*EXERCISE REQUIREMENTS:* The reply should hold every record, copied exactly, and none of the pictures.

*AVAILABLE DATA:*
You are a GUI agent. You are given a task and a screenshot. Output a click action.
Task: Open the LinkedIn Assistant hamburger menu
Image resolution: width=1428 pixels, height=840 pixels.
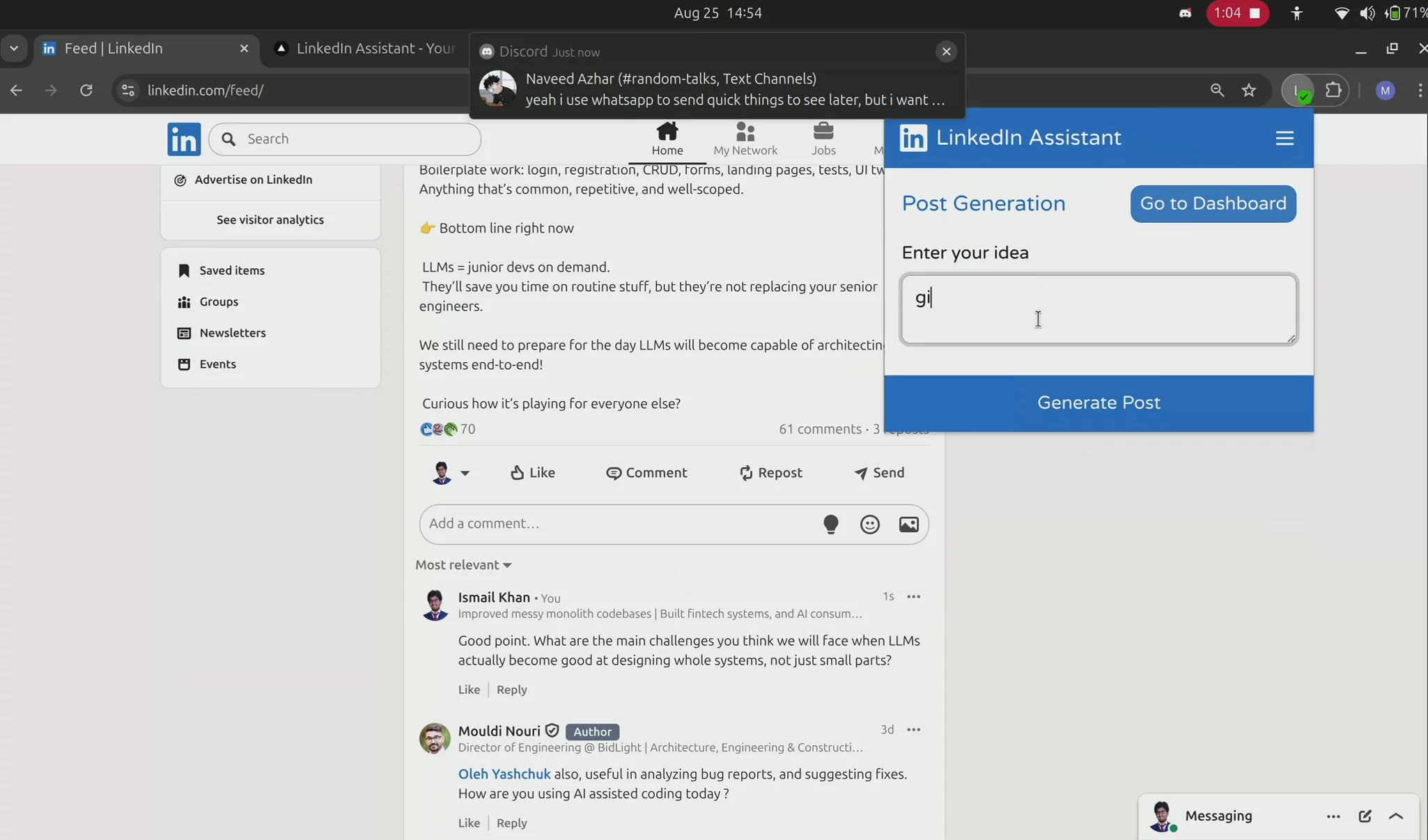click(x=1285, y=137)
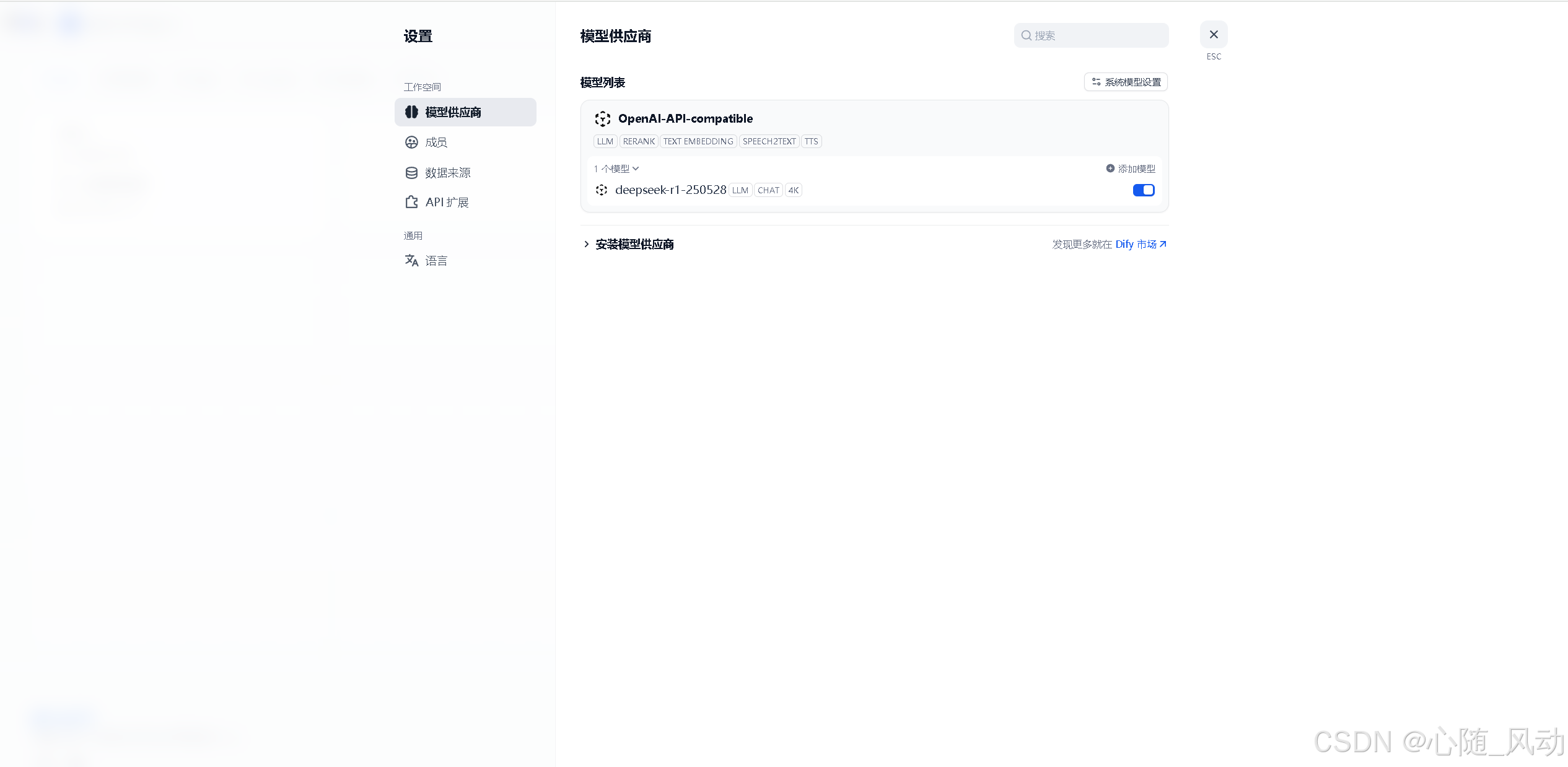Click the brain icon beside 模型供应商
This screenshot has height=767, width=1568.
pos(411,112)
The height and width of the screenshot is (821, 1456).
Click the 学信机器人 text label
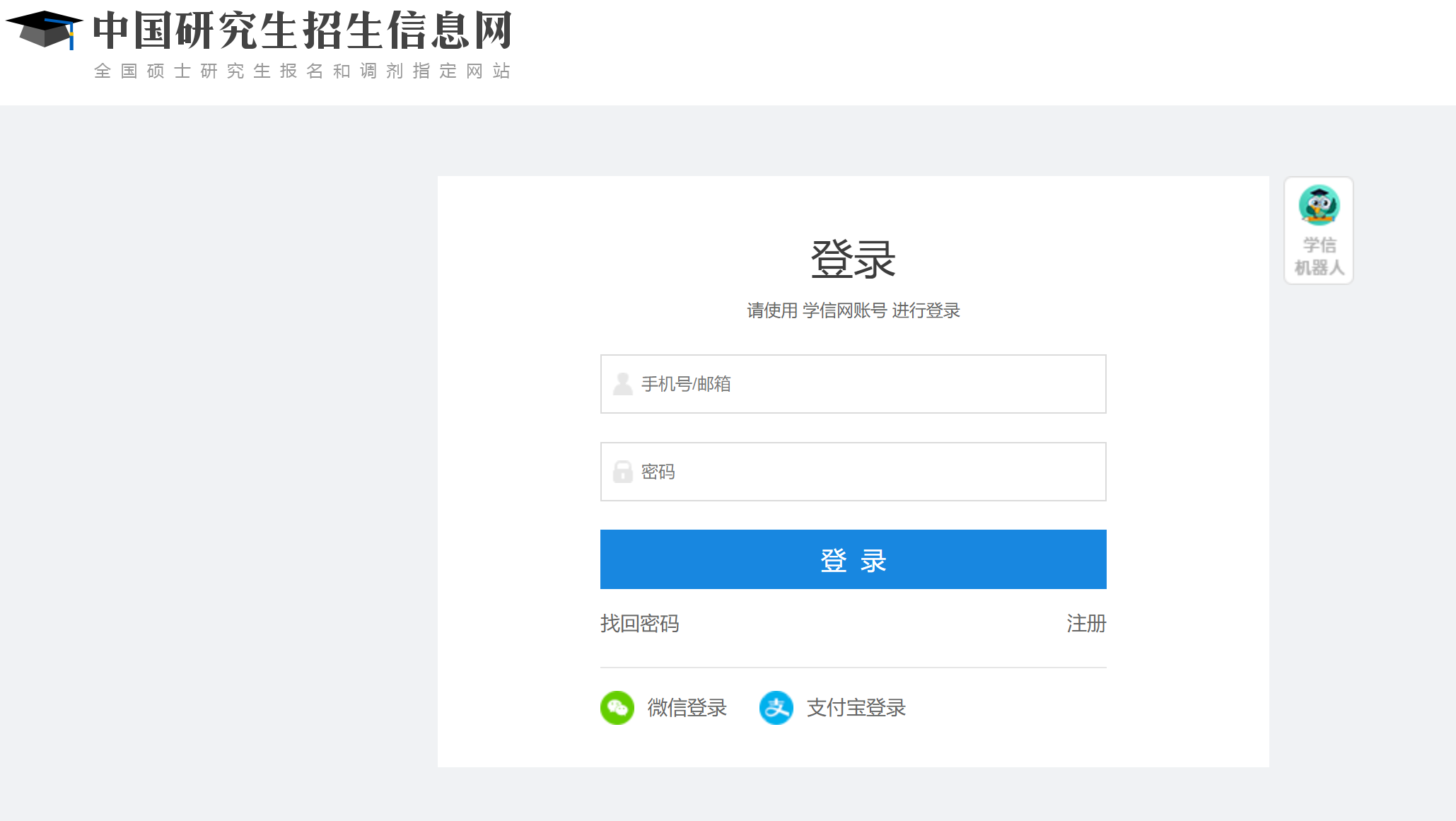coord(1319,256)
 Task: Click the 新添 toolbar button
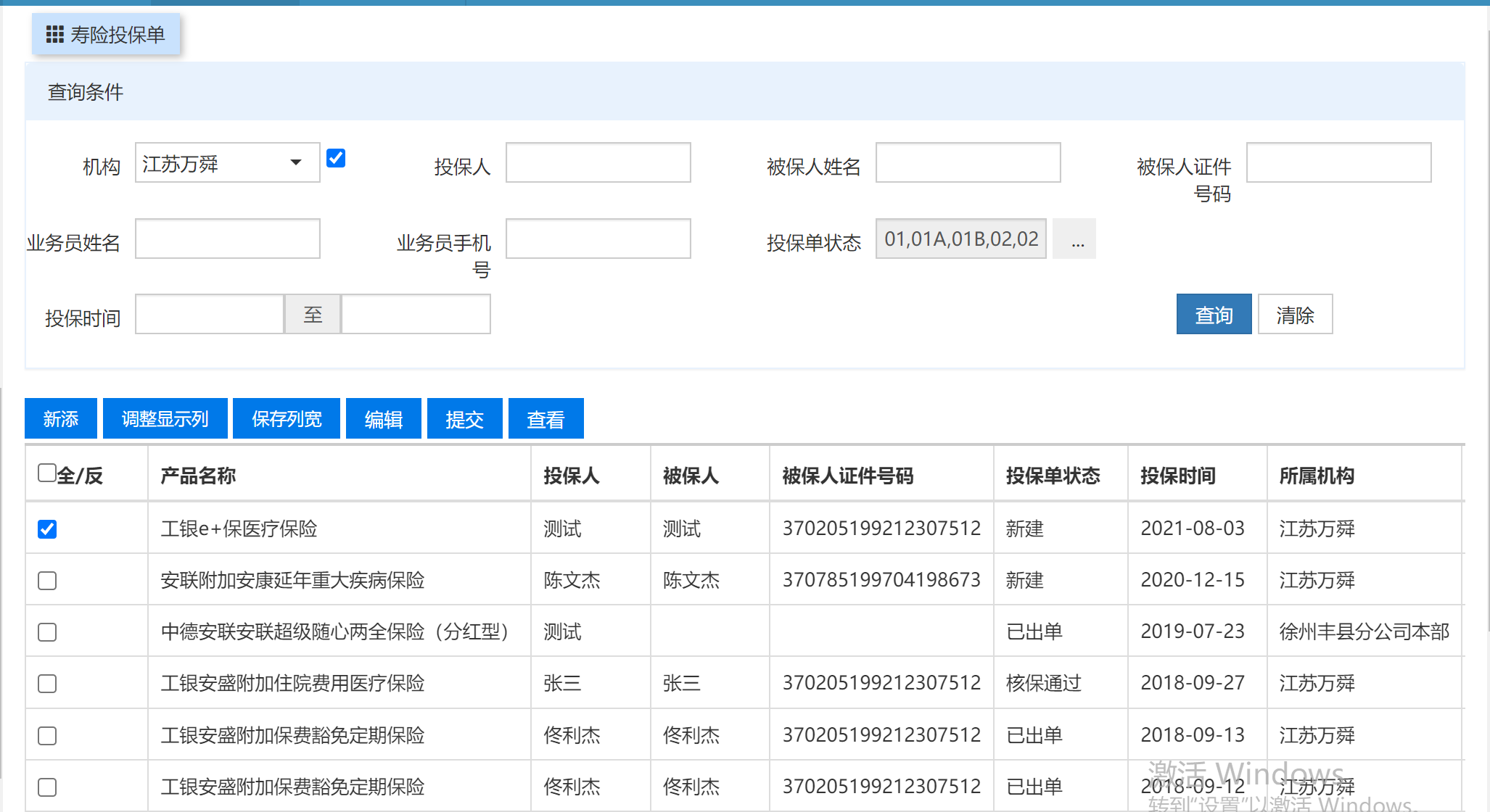click(60, 419)
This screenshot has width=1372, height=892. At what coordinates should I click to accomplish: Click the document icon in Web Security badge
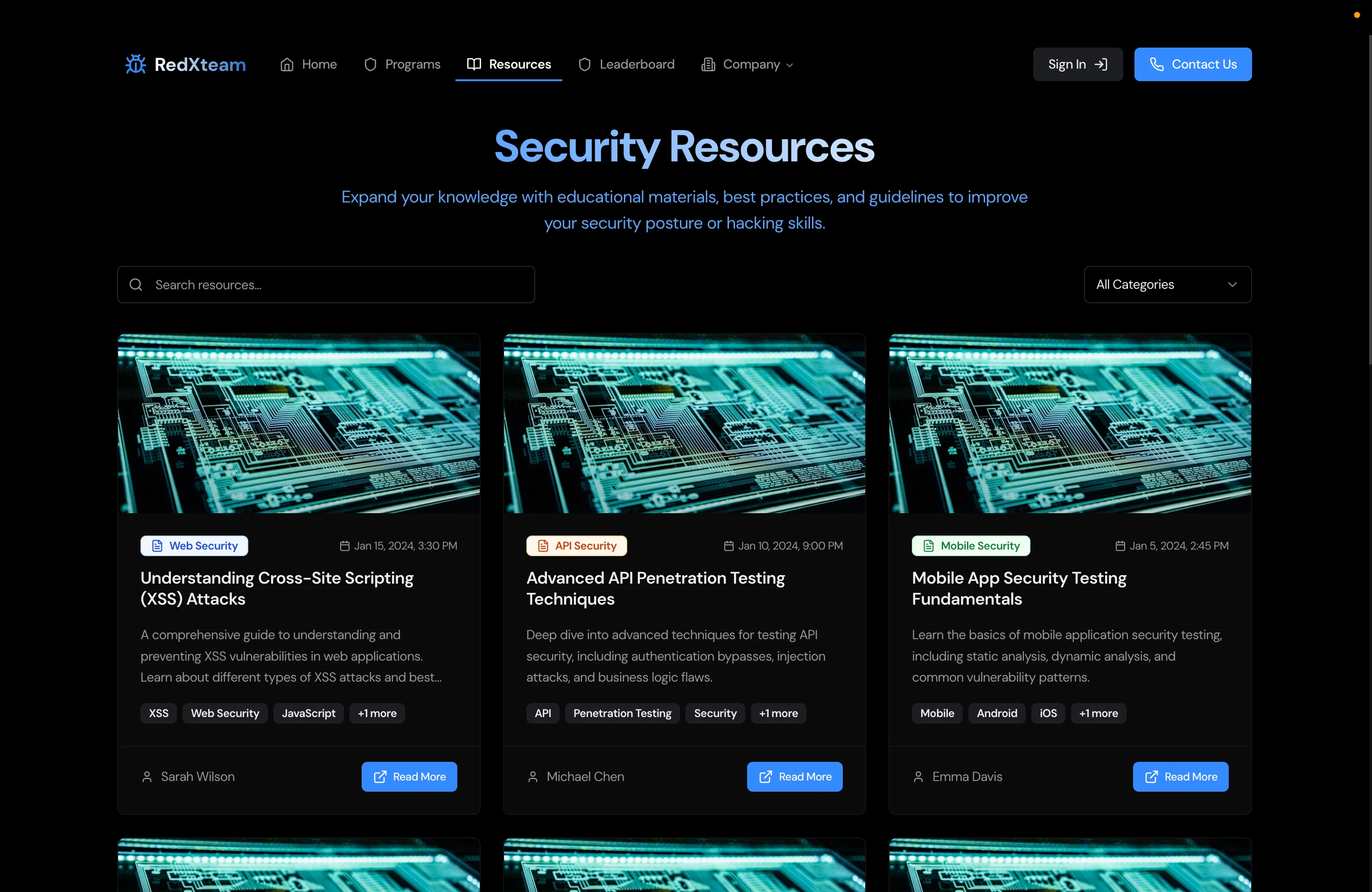157,546
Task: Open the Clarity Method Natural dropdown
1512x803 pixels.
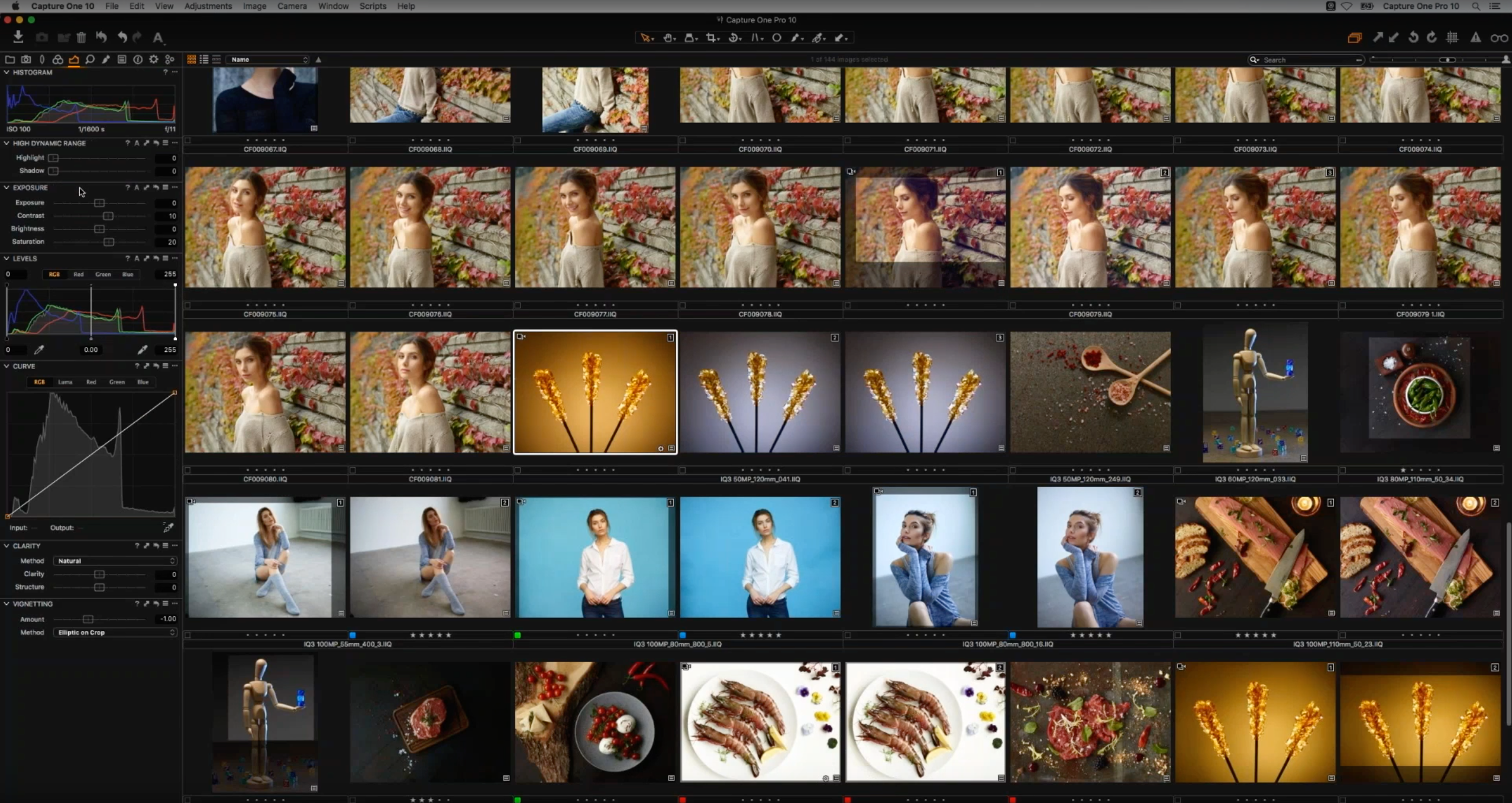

*THE ANSWER:*
You are a GUI agent. You are given a task and a screenshot. Output a click action.
Task: Open the LinkedIn Assistant hamburger menu
Image resolution: width=1428 pixels, height=840 pixels.
click(x=1285, y=137)
Click the brain icon beside 模型供应商
This screenshot has height=767, width=1568.
pos(411,112)
The height and width of the screenshot is (821, 1456).
Click the 学信机器人 text label
coord(1319,256)
 Task: Click the 新添 toolbar button
click(60, 419)
This screenshot has width=1372, height=892. At what coordinates should I click to accomplish: Click the document icon in Web Security badge
157,546
Task: Open the Clarity Method Natural dropdown
1512x803 pixels.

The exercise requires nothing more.